As you realize that many users don't have this fast access to the net, you should keep in mind to put up the relation between information and bytes. Optimize it at 1:1 - if you can. You may use graphics in your web pages following the multi media trend, but always remember the goals of your page and of the graphic you're going to put in. If most of your users are connected via a small modem line and the graphic severes only for estethic reasons or some eye-catching effects, you'd better bann it from your pages, or -at least- rerender it to the smallest possible file size and use best compression. Your users will like it.

Always remember, nobody really likes an eye-catcher, that comes up about 3-5 minutes after the text message.

4.3 Some thoughts about server load

On a web server, there is normally at least one server task running. If this task reads a request from a http client, it duplicates itself (on Linux it's called forking) and the new copy serves the request, while the original keeps listening for new requests. After finishing the request, the copy terminates. (In fact, some servers - like the apache - always keep up a default of five ready waiting server copies for requests parallel to the master incarnation for speed reasons.)

Some web browsers like the Netscape Navigator series do many requests parallel on the same server, which increases the server load spend on the same user. These browsers e.g. retrieve the HTML page and parse them while retrieving and issue new requests for other information like the embedded graphics, applet files, sound files or any other additional mime-encoded data.

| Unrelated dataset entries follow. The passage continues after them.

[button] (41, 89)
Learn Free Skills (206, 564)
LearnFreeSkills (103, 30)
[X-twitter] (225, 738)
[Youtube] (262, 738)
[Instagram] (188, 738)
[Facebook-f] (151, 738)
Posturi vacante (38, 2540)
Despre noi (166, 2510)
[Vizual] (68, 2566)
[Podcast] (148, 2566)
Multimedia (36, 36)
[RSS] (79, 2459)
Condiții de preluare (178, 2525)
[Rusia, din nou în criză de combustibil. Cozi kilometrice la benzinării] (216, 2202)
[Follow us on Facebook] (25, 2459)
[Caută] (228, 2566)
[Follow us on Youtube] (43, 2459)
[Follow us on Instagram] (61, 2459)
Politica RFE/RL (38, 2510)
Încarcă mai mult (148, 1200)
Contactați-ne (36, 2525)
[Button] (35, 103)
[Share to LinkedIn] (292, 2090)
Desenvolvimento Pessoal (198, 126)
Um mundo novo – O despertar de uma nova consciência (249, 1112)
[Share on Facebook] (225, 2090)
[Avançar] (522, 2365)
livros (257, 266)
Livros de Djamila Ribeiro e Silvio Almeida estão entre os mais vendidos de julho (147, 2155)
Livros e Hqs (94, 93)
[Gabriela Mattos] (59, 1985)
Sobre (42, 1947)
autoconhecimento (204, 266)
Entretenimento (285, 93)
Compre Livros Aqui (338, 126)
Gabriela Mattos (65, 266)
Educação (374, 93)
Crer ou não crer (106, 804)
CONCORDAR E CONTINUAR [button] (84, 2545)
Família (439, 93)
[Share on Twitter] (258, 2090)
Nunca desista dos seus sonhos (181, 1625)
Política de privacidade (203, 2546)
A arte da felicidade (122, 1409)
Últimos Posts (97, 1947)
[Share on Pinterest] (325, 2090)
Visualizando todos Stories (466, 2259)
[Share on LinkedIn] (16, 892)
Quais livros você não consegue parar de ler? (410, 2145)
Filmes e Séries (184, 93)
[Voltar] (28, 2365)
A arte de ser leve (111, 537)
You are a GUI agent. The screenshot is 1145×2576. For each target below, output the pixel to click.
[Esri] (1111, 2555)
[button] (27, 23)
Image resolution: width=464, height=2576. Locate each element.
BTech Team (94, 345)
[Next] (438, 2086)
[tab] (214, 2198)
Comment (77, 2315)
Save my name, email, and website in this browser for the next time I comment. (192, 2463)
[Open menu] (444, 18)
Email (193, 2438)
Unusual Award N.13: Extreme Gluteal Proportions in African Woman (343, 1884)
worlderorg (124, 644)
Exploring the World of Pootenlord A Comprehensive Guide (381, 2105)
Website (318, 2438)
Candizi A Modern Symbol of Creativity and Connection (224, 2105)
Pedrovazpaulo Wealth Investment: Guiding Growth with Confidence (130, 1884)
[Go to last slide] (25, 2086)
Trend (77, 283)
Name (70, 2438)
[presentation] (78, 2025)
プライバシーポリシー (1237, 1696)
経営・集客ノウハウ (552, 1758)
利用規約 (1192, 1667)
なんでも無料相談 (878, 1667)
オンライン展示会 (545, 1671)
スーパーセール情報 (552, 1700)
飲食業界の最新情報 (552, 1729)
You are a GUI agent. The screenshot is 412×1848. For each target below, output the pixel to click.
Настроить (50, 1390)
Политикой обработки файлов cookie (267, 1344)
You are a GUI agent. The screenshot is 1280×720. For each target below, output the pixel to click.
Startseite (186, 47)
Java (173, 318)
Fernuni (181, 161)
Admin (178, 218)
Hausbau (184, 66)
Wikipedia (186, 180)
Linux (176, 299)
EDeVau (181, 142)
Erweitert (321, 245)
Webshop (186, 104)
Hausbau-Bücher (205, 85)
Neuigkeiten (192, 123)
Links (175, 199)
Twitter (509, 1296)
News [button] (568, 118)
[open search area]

In opposition, 'simple' browsers request and retrieve one file after another, which keeps the server per user load relation as low as possible.

Many users prefer browsers that use the multi request technique like the Netscape Navigator, because they bring up a more complete overview on the requested page before the single request browser does.

This is in my opinion because many page designers do stick on embedding the information into the graphics, denying the text-only browsers.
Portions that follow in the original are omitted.